7. The spraying and cleaning machine of claim 1, wherein: clamping blocks (351) are arranged on two axial end faces of the output wheel (35), and clamping grooves (36) for the clamping blocks (351) to be embedded are arranged on the axial end face of the reverse wheel (33) and the axial end face of the equidirectional wheel (34);

when the clamping block (351) is embedded into the clamping groove (36) of the reversing wheel (33), the output wheel (35) and the reversing wheel (33) are circumferentially fixed; when the clamping block (351) is embedded into the clamping groove (36) of the equidirectional wheel (34), the output wheel (35) and the equidirectional wheel (34) are circumferentially fixed.

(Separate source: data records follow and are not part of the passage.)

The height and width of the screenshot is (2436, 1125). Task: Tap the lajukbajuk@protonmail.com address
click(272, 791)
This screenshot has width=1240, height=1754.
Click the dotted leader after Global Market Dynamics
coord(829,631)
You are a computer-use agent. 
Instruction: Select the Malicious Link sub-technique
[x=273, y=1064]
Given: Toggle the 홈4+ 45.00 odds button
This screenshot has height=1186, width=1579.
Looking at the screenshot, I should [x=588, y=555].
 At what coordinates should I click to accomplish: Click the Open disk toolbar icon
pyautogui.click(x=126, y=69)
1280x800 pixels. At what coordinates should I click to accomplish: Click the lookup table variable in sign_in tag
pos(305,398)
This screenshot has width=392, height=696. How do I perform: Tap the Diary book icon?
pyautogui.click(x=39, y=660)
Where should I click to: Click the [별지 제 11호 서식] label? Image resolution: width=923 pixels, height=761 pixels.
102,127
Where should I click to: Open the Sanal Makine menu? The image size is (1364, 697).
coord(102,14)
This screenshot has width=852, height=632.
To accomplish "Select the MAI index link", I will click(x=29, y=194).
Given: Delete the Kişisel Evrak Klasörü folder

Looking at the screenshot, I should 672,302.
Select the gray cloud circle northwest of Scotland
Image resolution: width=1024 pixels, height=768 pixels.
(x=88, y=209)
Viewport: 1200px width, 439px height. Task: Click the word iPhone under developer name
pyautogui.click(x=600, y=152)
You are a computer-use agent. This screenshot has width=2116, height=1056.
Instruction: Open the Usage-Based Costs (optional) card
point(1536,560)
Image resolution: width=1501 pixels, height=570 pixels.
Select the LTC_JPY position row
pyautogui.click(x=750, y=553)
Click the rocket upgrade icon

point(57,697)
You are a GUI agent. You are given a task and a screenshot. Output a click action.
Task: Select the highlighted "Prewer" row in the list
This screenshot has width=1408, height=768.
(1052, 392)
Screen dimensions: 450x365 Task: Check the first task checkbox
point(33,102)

8. The spraying and cleaning machine of claim 1, wherein: one end of the main shaft of the water pump (72) is connected with a driving source (71), and the other end of the main shaft of the water pump (72) drives the input shaft (2) of the transmission device (78) to rotate.

9. The spraying and cleaning machine of claim 8 further comprising:

and the speed reducing device (77) is connected between the main shaft of the water pump (72) and the input shaft (2) of the transmission device (78) so as to reduce the rotating speed of the winding roller (76).

10. The spraying and cleaning machine of claim 8 further comprising:

a drive pulley (73);

a driven pulley (74) coaxially connected to the winding roller (76); and

a belt (75) wound around the outer peripheries of the driving pulley (73) and the driven pulley (74);

an output wheel (35) of the transmission device (78) drives a driving belt wheel (73) to rotate.